Once Peri gained his bearings after Irep helped him stand, The Terrible Twosome walked over to the pretend dead godkid and lifted him up. Holding his upper body, Irep asked, “Got his legs, Puff?”
Peri nodded, so glad most of Dev’s weight was on Irep, one hand clutching the handle of his cane, “Yeah. Even though Dev is a small kid, he’s not exactly light when he plays dead.”

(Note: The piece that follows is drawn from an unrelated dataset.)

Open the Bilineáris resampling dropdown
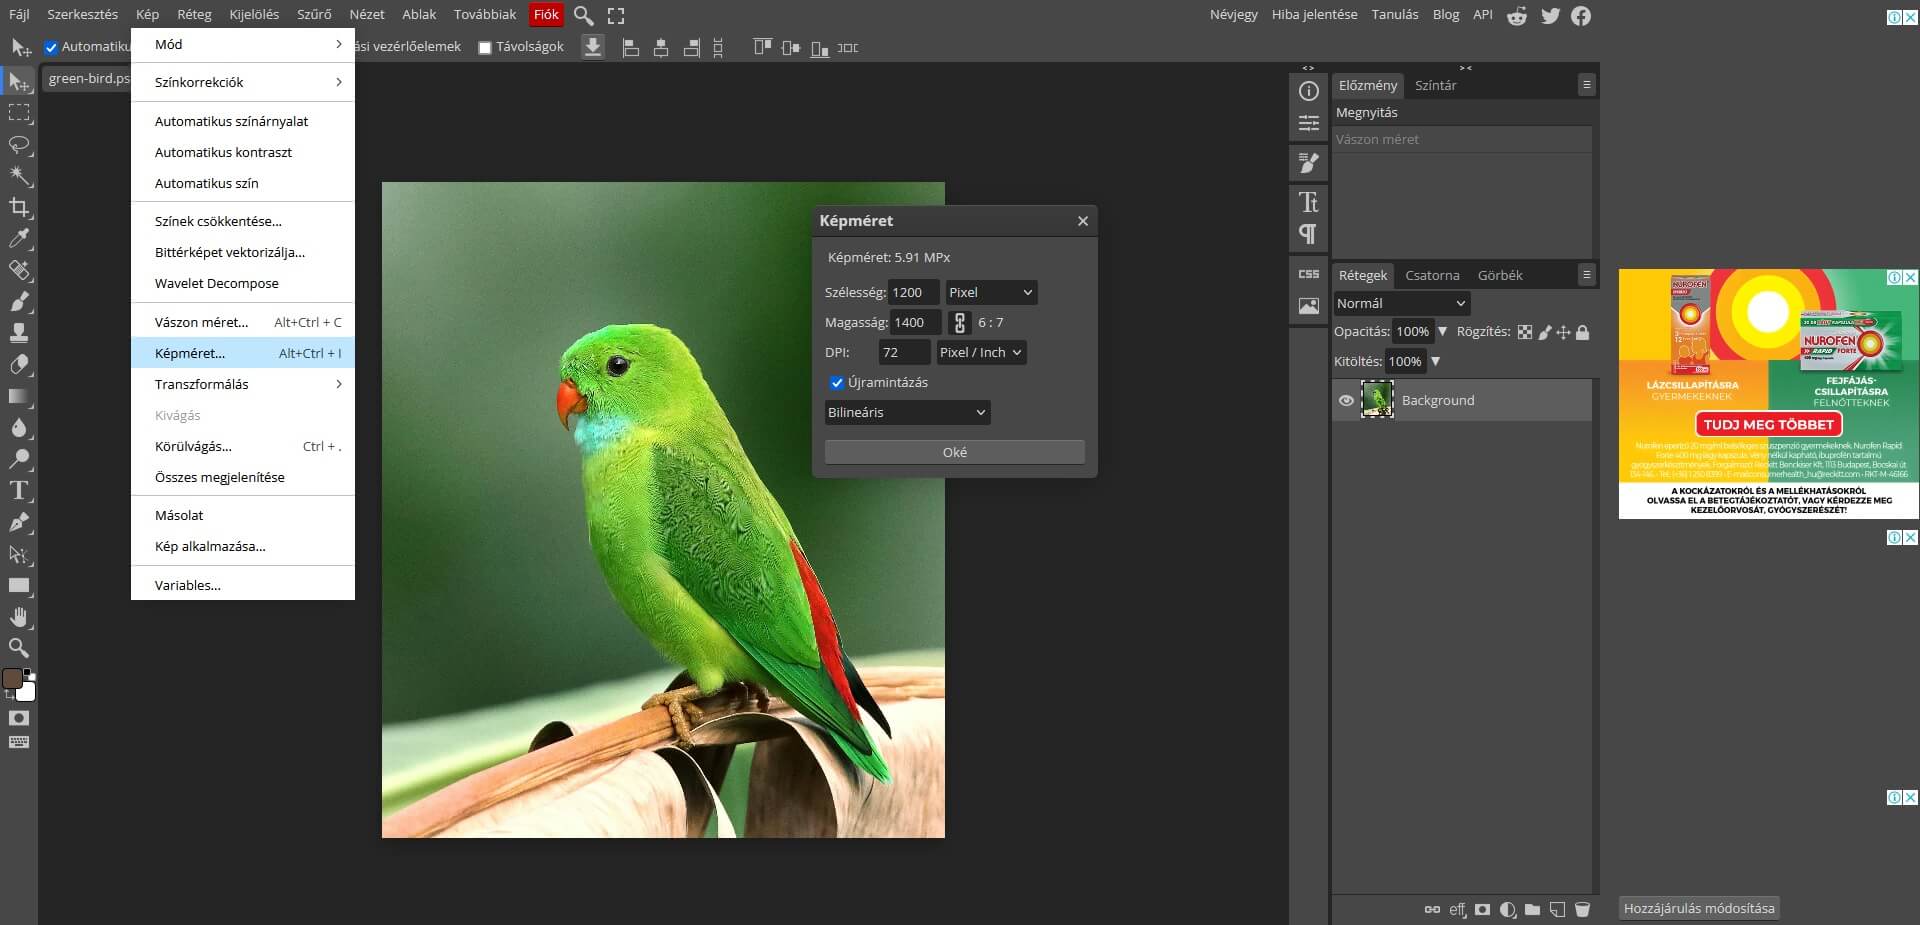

Irep just silently snickered at that as they carried Dev over to the red couch. They let him go as Peri sat down behind Dev, sitting him up, fanning him off, and like during the Eras Tour with Taylor and Kam the dancer, Peri decided to play with the limp Dev by making him wave his arms. It took every once of Dev’s self control to not laugh at his godparent playing with his arms like he was a doll.
The crowd and everyone backstage burst out laughing. Like with Alan’s act, Timmy held his phone, recording it. He had to show Peri and Liz this later. He was enjoying every second of this. Back onstage, Irep knelt down in front of Dev to remove his marching band shoes leaving him in his Duckworth socks as Peri continued to wave his arms, having way too much fun.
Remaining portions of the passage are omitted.